(Wpisy danych)
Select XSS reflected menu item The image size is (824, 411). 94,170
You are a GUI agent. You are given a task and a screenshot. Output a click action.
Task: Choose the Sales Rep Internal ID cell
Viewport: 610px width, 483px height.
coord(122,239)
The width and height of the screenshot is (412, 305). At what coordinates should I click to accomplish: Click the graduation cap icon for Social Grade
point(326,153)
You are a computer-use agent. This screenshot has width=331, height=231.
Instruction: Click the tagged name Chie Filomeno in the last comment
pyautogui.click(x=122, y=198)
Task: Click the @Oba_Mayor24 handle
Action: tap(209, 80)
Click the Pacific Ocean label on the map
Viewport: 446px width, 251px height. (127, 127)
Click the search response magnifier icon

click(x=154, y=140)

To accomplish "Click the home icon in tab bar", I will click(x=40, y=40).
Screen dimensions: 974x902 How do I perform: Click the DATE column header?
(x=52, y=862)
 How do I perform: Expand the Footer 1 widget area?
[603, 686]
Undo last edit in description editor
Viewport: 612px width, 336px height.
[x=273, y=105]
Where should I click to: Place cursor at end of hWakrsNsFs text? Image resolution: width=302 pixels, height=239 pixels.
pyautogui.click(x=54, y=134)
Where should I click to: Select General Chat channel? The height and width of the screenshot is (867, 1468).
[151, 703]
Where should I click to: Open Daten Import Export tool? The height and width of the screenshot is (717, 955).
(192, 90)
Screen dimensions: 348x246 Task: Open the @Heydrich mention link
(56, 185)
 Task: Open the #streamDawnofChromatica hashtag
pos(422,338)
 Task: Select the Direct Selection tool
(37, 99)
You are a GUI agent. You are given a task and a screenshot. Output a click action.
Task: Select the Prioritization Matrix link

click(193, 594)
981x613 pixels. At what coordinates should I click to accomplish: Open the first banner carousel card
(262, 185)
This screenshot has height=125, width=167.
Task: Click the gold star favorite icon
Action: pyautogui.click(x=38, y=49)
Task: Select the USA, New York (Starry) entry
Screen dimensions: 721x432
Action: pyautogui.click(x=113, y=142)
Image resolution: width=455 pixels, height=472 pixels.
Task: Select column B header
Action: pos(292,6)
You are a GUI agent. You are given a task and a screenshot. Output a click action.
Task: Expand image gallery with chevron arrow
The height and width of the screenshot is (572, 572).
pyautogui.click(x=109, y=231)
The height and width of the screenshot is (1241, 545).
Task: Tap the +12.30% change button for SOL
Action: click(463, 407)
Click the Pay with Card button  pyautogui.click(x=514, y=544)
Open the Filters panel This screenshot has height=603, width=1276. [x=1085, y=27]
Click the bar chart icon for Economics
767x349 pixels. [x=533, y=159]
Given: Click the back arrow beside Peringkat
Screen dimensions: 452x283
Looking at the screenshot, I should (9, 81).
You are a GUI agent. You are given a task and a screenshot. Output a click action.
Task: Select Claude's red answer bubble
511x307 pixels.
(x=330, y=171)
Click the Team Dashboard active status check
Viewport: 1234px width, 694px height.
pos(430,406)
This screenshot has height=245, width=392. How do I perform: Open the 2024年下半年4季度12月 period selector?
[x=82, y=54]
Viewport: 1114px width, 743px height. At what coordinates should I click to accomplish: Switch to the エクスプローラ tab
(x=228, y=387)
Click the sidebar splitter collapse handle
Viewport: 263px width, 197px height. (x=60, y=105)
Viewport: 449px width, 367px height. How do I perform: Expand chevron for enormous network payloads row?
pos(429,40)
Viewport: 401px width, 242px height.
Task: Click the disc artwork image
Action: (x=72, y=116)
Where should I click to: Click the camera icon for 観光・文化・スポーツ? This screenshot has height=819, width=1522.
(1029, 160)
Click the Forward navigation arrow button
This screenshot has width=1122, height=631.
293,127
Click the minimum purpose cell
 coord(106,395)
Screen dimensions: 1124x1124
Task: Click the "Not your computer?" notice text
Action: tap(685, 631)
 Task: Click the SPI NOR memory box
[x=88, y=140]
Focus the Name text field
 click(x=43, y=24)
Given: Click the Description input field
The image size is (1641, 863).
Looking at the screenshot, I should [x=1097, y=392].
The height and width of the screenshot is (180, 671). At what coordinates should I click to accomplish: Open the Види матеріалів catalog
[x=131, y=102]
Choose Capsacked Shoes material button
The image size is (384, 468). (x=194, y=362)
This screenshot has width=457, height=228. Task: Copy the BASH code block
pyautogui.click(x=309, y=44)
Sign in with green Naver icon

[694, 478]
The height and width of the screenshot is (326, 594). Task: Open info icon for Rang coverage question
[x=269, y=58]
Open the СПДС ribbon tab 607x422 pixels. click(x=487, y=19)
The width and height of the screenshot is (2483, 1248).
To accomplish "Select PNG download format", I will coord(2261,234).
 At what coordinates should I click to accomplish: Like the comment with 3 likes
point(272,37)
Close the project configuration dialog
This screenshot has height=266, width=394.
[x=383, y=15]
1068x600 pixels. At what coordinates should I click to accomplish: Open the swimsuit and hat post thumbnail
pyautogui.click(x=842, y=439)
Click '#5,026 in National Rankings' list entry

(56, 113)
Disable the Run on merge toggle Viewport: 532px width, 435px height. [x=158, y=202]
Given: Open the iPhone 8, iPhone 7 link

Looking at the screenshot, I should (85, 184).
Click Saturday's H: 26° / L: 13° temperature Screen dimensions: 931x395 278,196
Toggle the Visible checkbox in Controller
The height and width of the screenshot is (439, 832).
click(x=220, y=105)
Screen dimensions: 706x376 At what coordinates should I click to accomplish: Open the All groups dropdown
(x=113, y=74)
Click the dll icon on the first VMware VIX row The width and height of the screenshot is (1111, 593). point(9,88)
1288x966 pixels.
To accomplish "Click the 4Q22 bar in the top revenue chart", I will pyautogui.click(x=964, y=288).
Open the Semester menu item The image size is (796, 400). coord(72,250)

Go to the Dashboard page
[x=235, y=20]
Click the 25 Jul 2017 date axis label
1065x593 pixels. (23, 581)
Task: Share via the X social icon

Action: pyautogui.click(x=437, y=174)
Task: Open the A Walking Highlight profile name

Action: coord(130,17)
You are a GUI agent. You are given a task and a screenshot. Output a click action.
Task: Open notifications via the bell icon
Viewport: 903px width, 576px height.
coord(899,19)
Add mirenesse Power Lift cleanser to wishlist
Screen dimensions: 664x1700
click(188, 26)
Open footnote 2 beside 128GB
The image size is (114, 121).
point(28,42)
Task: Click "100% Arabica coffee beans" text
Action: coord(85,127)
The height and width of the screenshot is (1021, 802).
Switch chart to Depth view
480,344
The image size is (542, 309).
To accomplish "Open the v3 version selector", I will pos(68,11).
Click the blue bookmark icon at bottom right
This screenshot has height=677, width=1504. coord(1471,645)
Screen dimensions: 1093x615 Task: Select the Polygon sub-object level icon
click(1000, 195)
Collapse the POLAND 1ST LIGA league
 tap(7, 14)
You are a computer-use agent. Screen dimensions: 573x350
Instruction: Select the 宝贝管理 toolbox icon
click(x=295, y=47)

▸ Polecenie
Przepisz wszystkie powyższe pozycje, zastępując każde wystąpienie „Instruction” słowem „Command”. Pozostałą treść pozostaw bez zmian.

▸ Pełna odpowiedź
Select XSS reflected menu item The image size is (824, 411). 94,170
You are a GUI agent. You are given a task and a screenshot. Output a click action.
Task: Choose the Sales Rep Internal ID cell
Viewport: 610px width, 483px height.
coord(122,239)
The width and height of the screenshot is (412, 305). At what coordinates should I click to accomplish: Click the graduation cap icon for Social Grade
point(326,153)
You are a computer-use agent. This screenshot has width=331, height=231.
Command: Click the tagged name Chie Filomeno in the last comment
pyautogui.click(x=122, y=198)
Task: Click the @Oba_Mayor24 handle
Action: tap(209, 80)
Click the Pacific Ocean label on the map
Viewport: 446px width, 251px height. (127, 127)
Click the search response magnifier icon

click(x=154, y=140)

To accomplish "Click the home icon in tab bar", I will click(x=40, y=40).
Screen dimensions: 974x902 How do I perform: Click the DATE column header?
(x=52, y=862)
 How do I perform: Expand the Footer 1 widget area?
[603, 686]
Undo last edit in description editor
Viewport: 612px width, 336px height.
[x=273, y=105]
Where should I click to: Place cursor at end of hWakrsNsFs text? Image resolution: width=302 pixels, height=239 pixels.
pyautogui.click(x=54, y=134)
Where should I click to: Select General Chat channel? The height and width of the screenshot is (867, 1468).
[151, 703]
Where should I click to: Open Daten Import Export tool? The height and width of the screenshot is (717, 955).
(192, 90)
Screen dimensions: 348x246 Task: Open the @Heydrich mention link
(56, 185)
 Task: Open the #streamDawnofChromatica hashtag
pos(422,338)
 Task: Select the Direct Selection tool
(37, 99)
You are a GUI agent. You are given a task and a screenshot. Output a click action.
Task: Select the Prioritization Matrix link

click(193, 594)
981x613 pixels. At what coordinates should I click to accomplish: Open the first banner carousel card
(262, 185)
This screenshot has height=125, width=167.
Task: Click the gold star favorite icon
Action: pyautogui.click(x=38, y=49)
Task: Select the USA, New York (Starry) entry
Screen dimensions: 721x432
Action: pyautogui.click(x=113, y=142)
Image resolution: width=455 pixels, height=472 pixels.
Task: Select column B header
Action: pos(292,6)
You are a GUI agent. You are given a task and a screenshot. Output a click action.
Task: Expand image gallery with chevron arrow
The height and width of the screenshot is (572, 572).
pyautogui.click(x=109, y=231)
The height and width of the screenshot is (1241, 545).
Task: Tap the +12.30% change button for SOL
Action: click(463, 407)
Click the Pay with Card button  pyautogui.click(x=514, y=544)
Open the Filters panel This screenshot has height=603, width=1276. [x=1085, y=27]
Click the bar chart icon for Economics
767x349 pixels. [x=533, y=159]
Given: Click the back arrow beside Peringkat
Screen dimensions: 452x283
Looking at the screenshot, I should (9, 81).
You are a GUI agent. You are given a task and a screenshot. Output a click action.
Task: Select Claude's red answer bubble
511x307 pixels.
(x=330, y=171)
Click the Team Dashboard active status check
Viewport: 1234px width, 694px height.
pos(430,406)
This screenshot has height=245, width=392. How do I perform: Open the 2024年下半年4季度12月 period selector?
[x=82, y=54]
Viewport: 1114px width, 743px height. At what coordinates should I click to accomplish: Switch to the エクスプローラ tab
(x=228, y=387)
Click the sidebar splitter collapse handle
Viewport: 263px width, 197px height. (x=60, y=105)
Viewport: 449px width, 367px height. How do I perform: Expand chevron for enormous network payloads row?
pos(429,40)
Viewport: 401px width, 242px height.
Task: Click the disc artwork image
Action: (x=72, y=116)
Where should I click to: Click the camera icon for 観光・文化・スポーツ? This screenshot has height=819, width=1522.
(1029, 160)
Click the Forward navigation arrow button
This screenshot has width=1122, height=631.
293,127
Click the minimum purpose cell
 coord(106,395)
Screen dimensions: 1124x1124
Task: Click the "Not your computer?" notice text
Action: tap(685, 631)
 Task: Click the SPI NOR memory box
[x=88, y=140]
Focus the Name text field
 click(x=43, y=24)
Given: Click the Description input field
The image size is (1641, 863).
Looking at the screenshot, I should [x=1097, y=392].
The height and width of the screenshot is (180, 671). At what coordinates should I click to accomplish: Open the Види матеріалів catalog
[x=131, y=102]
Choose Capsacked Shoes material button
The image size is (384, 468). (x=194, y=362)
This screenshot has width=457, height=228. Task: Copy the BASH code block
pyautogui.click(x=309, y=44)
Sign in with green Naver icon

[694, 478]
The height and width of the screenshot is (326, 594). Task: Open info icon for Rang coverage question
[x=269, y=58]
Open the СПДС ribbon tab 607x422 pixels. click(x=487, y=19)
The width and height of the screenshot is (2483, 1248).
To accomplish "Select PNG download format", I will coord(2261,234).
 At what coordinates should I click to accomplish: Like the comment with 3 likes
point(272,37)
Close the project configuration dialog
This screenshot has height=266, width=394.
[x=383, y=15]
1068x600 pixels. At what coordinates should I click to accomplish: Open the swimsuit and hat post thumbnail
pyautogui.click(x=842, y=439)
Click '#5,026 in National Rankings' list entry

(56, 113)
Disable the Run on merge toggle Viewport: 532px width, 435px height. [x=158, y=202]
Given: Open the iPhone 8, iPhone 7 link

Looking at the screenshot, I should (85, 184).
Click Saturday's H: 26° / L: 13° temperature Screen dimensions: 931x395 278,196
Toggle the Visible checkbox in Controller
The height and width of the screenshot is (439, 832).
click(x=220, y=105)
Screen dimensions: 706x376 At what coordinates should I click to accomplish: Open the All groups dropdown
(x=113, y=74)
Click the dll icon on the first VMware VIX row The width and height of the screenshot is (1111, 593). point(9,88)
1288x966 pixels.
To accomplish "Click the 4Q22 bar in the top revenue chart", I will pyautogui.click(x=964, y=288).
Open the Semester menu item The image size is (796, 400). coord(72,250)

Go to the Dashboard page
[x=235, y=20]
Click the 25 Jul 2017 date axis label
1065x593 pixels. (23, 581)
Task: Share via the X social icon

Action: pyautogui.click(x=437, y=174)
Task: Open the A Walking Highlight profile name

Action: coord(130,17)
You are a GUI agent. You are given a task and a screenshot. Output a click action.
Task: Open notifications via the bell icon
Viewport: 903px width, 576px height.
coord(899,19)
Add mirenesse Power Lift cleanser to wishlist
Screen dimensions: 664x1700
click(188, 26)
Open footnote 2 beside 128GB
The image size is (114, 121).
point(28,42)
Task: Click "100% Arabica coffee beans" text
Action: coord(85,127)
The height and width of the screenshot is (1021, 802).
Switch chart to Depth view
480,344
The image size is (542, 309).
To accomplish "Open the v3 version selector", I will pos(68,11).
Click the blue bookmark icon at bottom right
This screenshot has height=677, width=1504. coord(1471,645)
Screen dimensions: 1093x615 Task: Select the Polygon sub-object level icon
click(1000, 195)
Collapse the POLAND 1ST LIGA league
 tap(7, 14)
You are a computer-use agent. Screen dimensions: 573x350
Command: Select the 宝贝管理 toolbox icon
click(x=295, y=47)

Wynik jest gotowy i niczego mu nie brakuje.